═════ SUPPLIED PASSAGE

Sparse Mixture-of-Experts (SMoE) architectures are now widely deployed in state-of-the-art language and vision models, where conditional routing allows scaling to very large networks. However, this very Top-$k$ expert selection that enables conditional routing also renders the SMoE map inherently discontinuous. In the vicinity of these discontinuity surfaces, even inputs that are arbitrarily close may activate substantially different sets of experts resulting in significantly different outputs. In this work we give a rigorous geometric and stochastic analysis of these discontinuities. We first classify them by order, determined by the number of tied experts at a switching event. Using measure-theoretic slicing arguments, we establish asymptotic volume estimates for the thickened discontinuity surfaces, showing that lower-order discontinuity sets dominate, whereas higher-order ones occupy a vanishingly small relative volume. Next, modeling random perturbations in the input space via a diffusion process, we prove that the path eventually encounter a discontinuity, and moreover that the first hit almost surely occurs on an order-1 discontinuity with explicit finite-time probability bounds. We further derive occupation-time bounds that quantify the duration the random path spend in the neighborhoods of each discontinuity order. These theoretical results imply that inputs are more likely to lie near lower order discontinuities. Motivated by this insight, we propose a simple smoothing mechanism that can be directly applied to existing SMoEs, softly incorporating experts near discontinuities; our analysis guarantees that the added computational overhead remains small while providing localized smoothing near discontinuities, and experiments across language and vision tasks show that smoothing not only enforces continuity of the SMoE map but also enhances empirical performance.

Editorial analysis

A structured set of objections, weighed in public.

Desk editor's note, referee report, simulated authors' rebuttal, and a circularity audit. Tearing a paper down is the easy half of reading it; the pith above is the substance, this is the friction.

Desk Editor's Note private letter to a colleague

The geometric volume estimates and order classification are the solid core; the diffusion-based hitting claims depend on an unmotivated modeling step that may not match real inputs.

read the letter

The paper classifies discontinuities in sparse MoE by the number of tied experts at a switch point, then uses slicing arguments to show that lower-order sets dominate the volume asymptotically. It models input perturbations as a diffusion process to prove that paths hit order-1 discontinuities first almost surely, with finite-time bounds and occupation-time controls, and proposes a localized smoothing fix that keeps overhead small.

The order classification and volume asymptotics are new for this setting and rest on standard measure-theoretic tools that look internally consistent. The smoothing mechanism follows directly from the geometric picture and comes with explicit cost guarantees, which is a practical plus.

The soft spot is the stochastic analysis. Treating perturbations as a diffusion process is introduced without evidence that it approximates the actual distribution of inputs or noise encountered by deployed models. If the process or local geometry differs, the almost-sure first-hit and quantitative bounds do not transfer. The abstract claims rigorous proofs, but without the derivations it is impossible to verify the slicing or hitting-time steps. Experiments are mentioned on language and vision tasks yet lack any reported details on setup, baselines, or effect sizes.

══════════

--- WRITTEN INSTRUCTION A ---
In the passage on discontinuities in Sparse Mixture-of-Experts models, the editorial analysis calls the stochastic analysis the soft spot. In one to three sentences, explain the reason the passage gives.
The records are unrelated to the passage on discontinuities in Sparse Mixture-of-Experts models.

═════ MATERIAL SUPPLIED

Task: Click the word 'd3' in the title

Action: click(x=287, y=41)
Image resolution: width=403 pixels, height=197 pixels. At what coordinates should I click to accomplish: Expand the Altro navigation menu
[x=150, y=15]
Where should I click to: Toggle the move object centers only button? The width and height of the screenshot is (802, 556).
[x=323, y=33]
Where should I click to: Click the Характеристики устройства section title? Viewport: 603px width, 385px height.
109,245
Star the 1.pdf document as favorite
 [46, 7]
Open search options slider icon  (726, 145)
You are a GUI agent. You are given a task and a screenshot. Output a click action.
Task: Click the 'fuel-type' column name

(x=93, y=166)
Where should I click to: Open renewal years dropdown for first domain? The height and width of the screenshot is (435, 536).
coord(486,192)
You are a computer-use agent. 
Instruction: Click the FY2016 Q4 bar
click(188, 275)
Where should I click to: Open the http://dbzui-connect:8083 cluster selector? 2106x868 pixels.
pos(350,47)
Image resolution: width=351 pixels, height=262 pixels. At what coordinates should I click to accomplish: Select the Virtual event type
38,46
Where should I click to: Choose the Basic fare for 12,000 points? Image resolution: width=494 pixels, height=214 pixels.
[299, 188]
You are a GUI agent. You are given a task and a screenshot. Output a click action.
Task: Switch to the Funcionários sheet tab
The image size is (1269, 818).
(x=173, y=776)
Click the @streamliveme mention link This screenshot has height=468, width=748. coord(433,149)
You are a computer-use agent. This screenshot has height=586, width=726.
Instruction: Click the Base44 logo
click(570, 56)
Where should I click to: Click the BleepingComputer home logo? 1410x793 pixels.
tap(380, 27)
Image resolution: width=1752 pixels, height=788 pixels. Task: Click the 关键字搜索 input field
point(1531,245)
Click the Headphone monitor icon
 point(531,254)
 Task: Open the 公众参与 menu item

══════════

--- WRITTEN INSTRUCTION B ---
In the records, substitute "emblem" for "logo" in the lines from the line with "Click the @streamliveme" to the line with "point(1531,245)", and give only those lines.

--- CORRECT OUTPUT A ---
The diffusion-process model of perturbations is introduced without evidence that it approximates the inputs or noise that deployed models actually encounter. If the real process or local geometry differs, the almost-sure first-hit result and the quantitative bounds do not transfer.

--- CORRECT OUTPUT B ---
Click the @streamliveme mention link This screenshot has height=468, width=748. coord(433,149)
You are a computer-use agent. This screenshot has height=586, width=726.
Instruction: Click the Base44 emblem
click(570, 56)
Where should I click to: Click the BleepingComputer home emblem? 1410x793 pixels.
tap(380, 27)
Image resolution: width=1752 pixels, height=788 pixels. Task: Click the 关键字搜索 input field
point(1531,245)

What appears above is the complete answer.